Thursday, January 20, 2011

"It made me feel like a good little C@tholic."


I was being slightly sarcastic because, um, I'm not C@tholic, I'm a Meth0dist. But at the same time, it gave me insight that I'd never really had. Matt's family is (mostly) C@tholic, so I've gone to mass with them before, but there ends my forays into that particular church's practices.

However, this past weekend I prayed a rosary. And accidentally took communion at a C@tholic church. But I'll get to that...

Matt's fantastic grandmom, Martha, passed away last week. She was 83. We got to see her on New Year's day, though, and that hour with her was worth every second of the 7 hour round-trip drive to and from Mary Alise and Michael's house, and worth every penny of the ~$44 we paid in tolls. We broke out the ip@d and showed her pictures of her newest great grandchild, little Alexis R0se, born the day before, on New Year's Eve. And we got to spend time with Matt's aunts, too.

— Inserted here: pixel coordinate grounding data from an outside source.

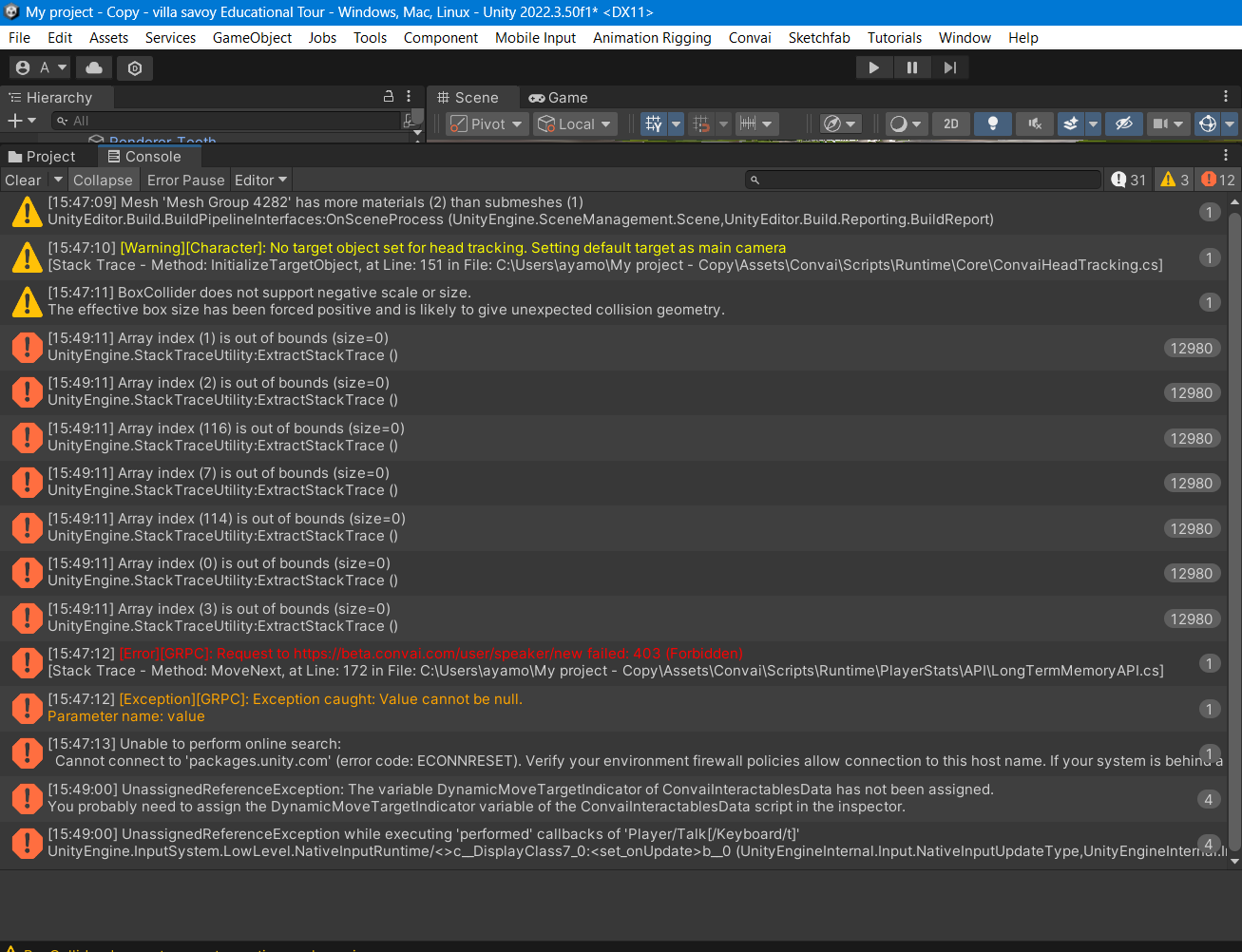
Task: Enable Error Pause in the Console
Action: [x=185, y=180]
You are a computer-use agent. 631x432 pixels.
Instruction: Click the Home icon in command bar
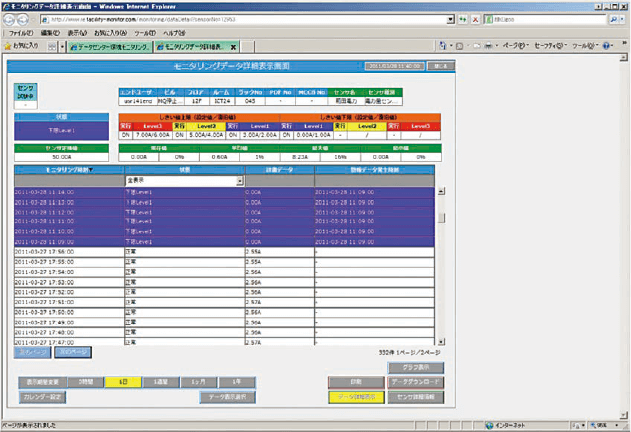coord(443,46)
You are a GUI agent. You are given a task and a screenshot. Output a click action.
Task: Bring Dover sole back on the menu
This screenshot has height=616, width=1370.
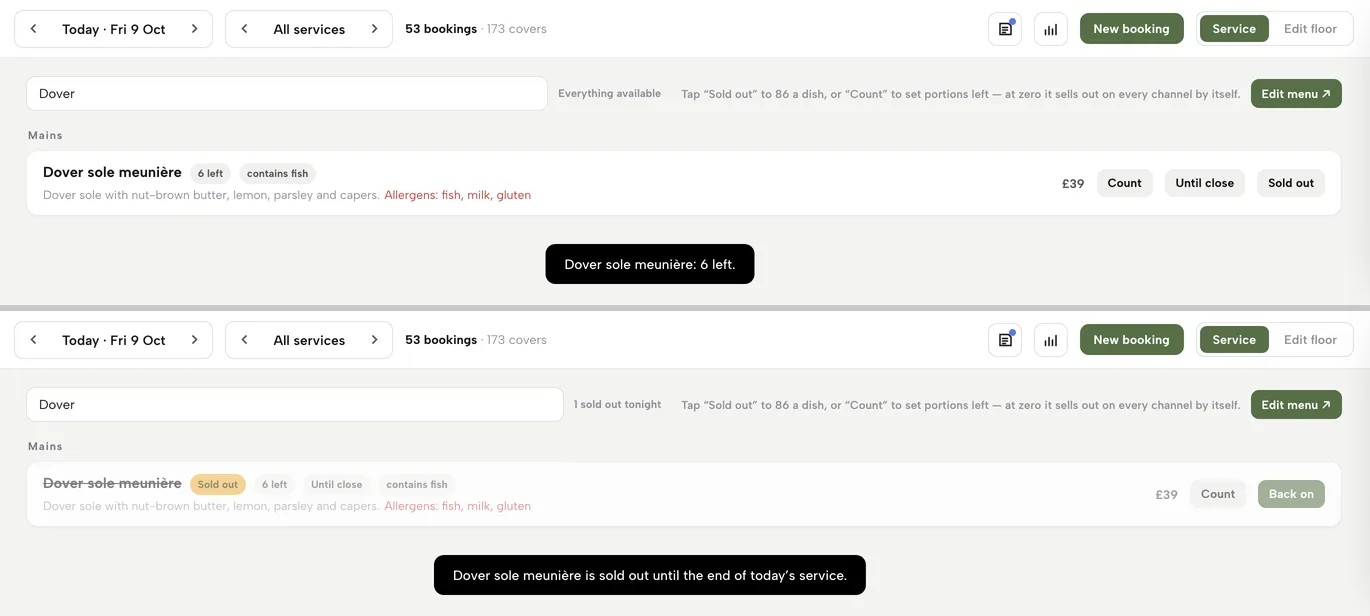1291,494
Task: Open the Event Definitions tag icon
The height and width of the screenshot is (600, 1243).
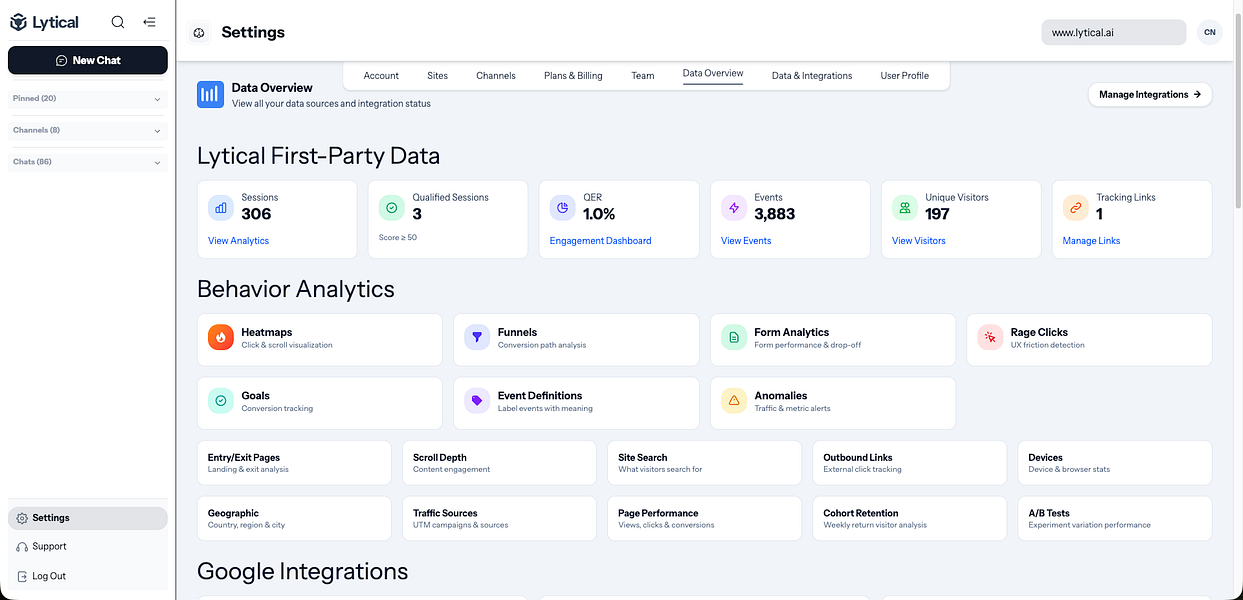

When we spoke to her, all I wanted to do was hold Grandmom's hand. So I did. When we told her that "we were in the area" so we came to see her, she quipped that she didn't think three-and-a-half hours away was exactly "in the area." Her mind was absolutely sharp as a tack. But she was tired. And in pain. She planned out her entire funeral mass, down to the last detail. Monday evening there was a viewing, during which we prayed a ros@ry. Earlier that day I was given one of Grandmom's ros@ries. She had, oh, probably at least a thousand of them stashed around--okay, maybe not a thousand, but definitely hundreds. Some made of plastic beads she had made for her prison ministry, some of glass beads and some of wood. They found a lovely blue ros@ry that also had information about the origins of the ros@ry and was kept in a plastic & lace case. It's what I held onto as I listed to everyone pray.

For the funeral mass, five priests/fathers/monsignors lead the service. There were at least ten others--I think they called them Eucharistic Ministers--were in attendance as well. The homily was wonderful. I thought it was pretty great that Grandmom instructed the priest to tell jokes. He said he couldn't bring himself to tell actual jokes, but that he would make us smile. He did.

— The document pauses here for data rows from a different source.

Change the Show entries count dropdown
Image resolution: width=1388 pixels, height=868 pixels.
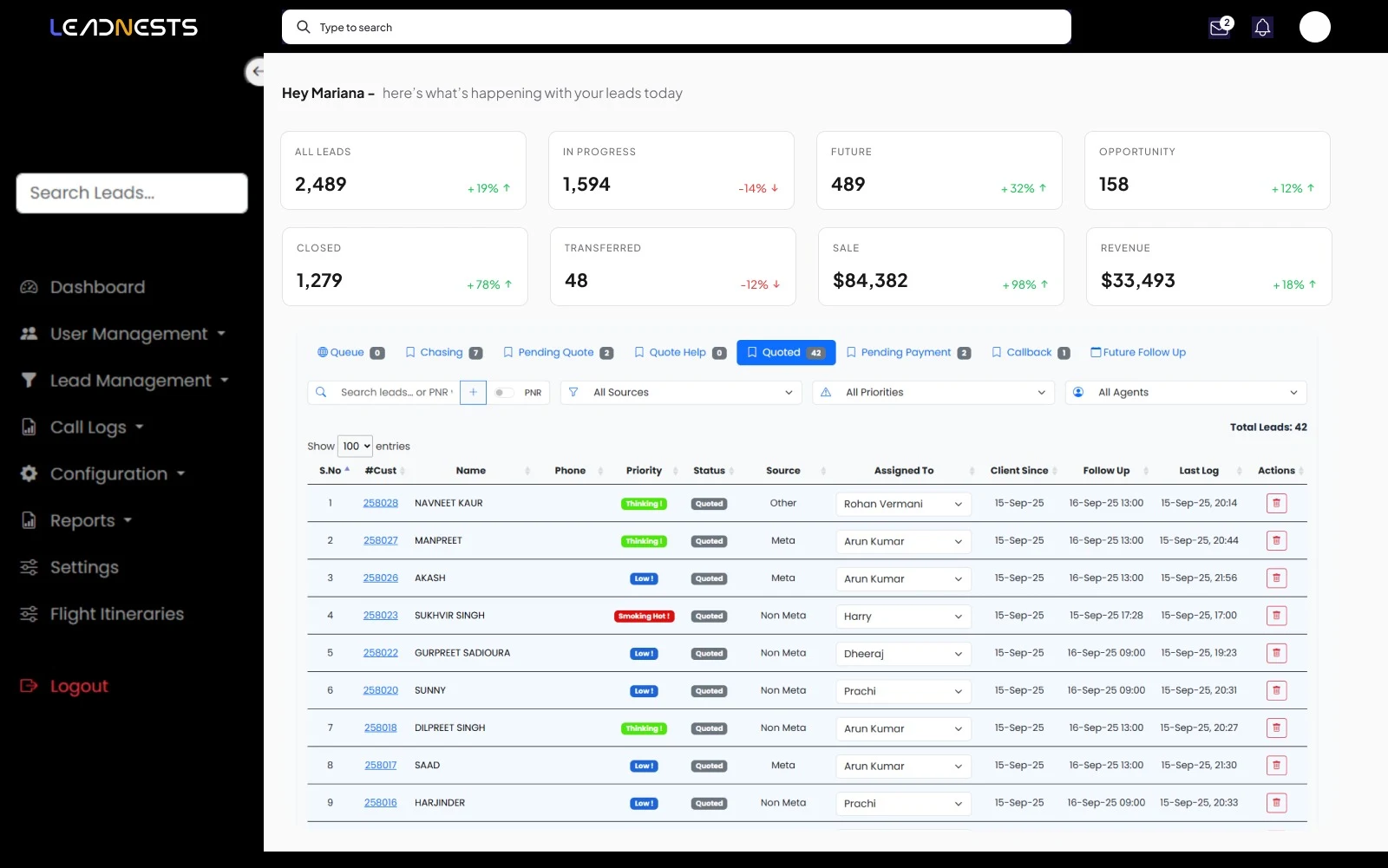[x=355, y=447]
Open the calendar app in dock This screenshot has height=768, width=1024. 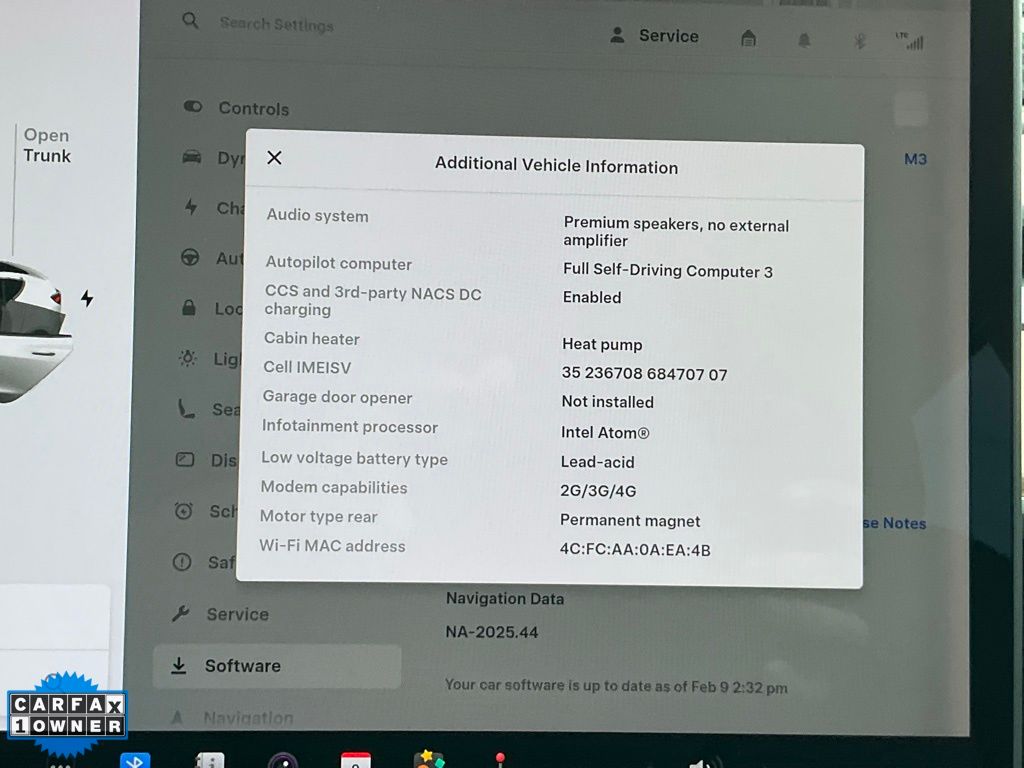pyautogui.click(x=355, y=761)
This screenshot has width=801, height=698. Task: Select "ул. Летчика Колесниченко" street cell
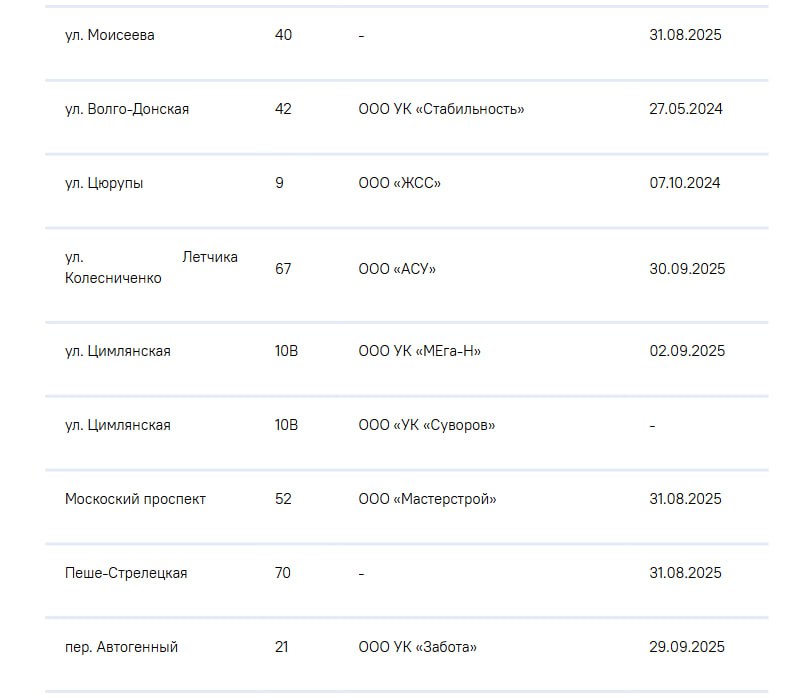pyautogui.click(x=151, y=268)
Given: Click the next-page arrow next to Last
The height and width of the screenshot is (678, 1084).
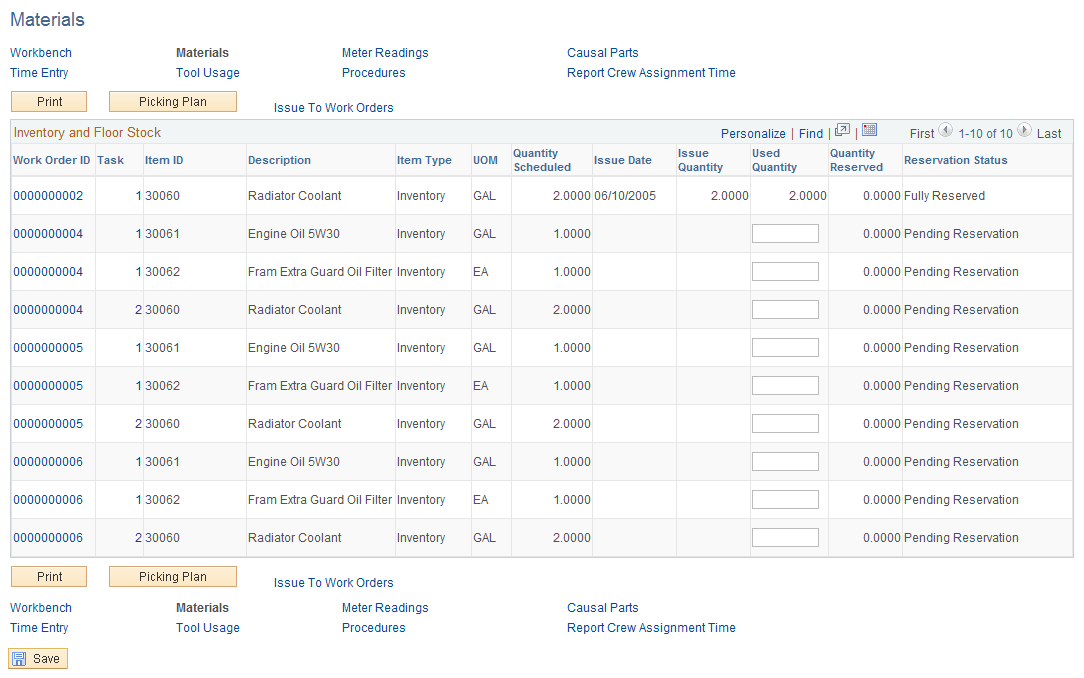Looking at the screenshot, I should [x=1024, y=131].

I have never met anyone (including my own Granny, or any pastor or priest, or any friend or worship leader) with more conviction than Grandmom. She was SO dedicated and SO giving--I think I could write for days about all of the things she did. She flew to Fatima like 27 times. She started a prison ministry. She learned how to play the guitar so she could go to seminary--they required that you know two instruments, and she only knew one. I might be slightly off on some of this, but the take-away is that she gave and gave and gave. She was very matter-of-fact and decidedly a product of another time in our history, and her faith was not a mustard seed--it was the fully blossomed mustard-seed plant, the biggest bush in the garden.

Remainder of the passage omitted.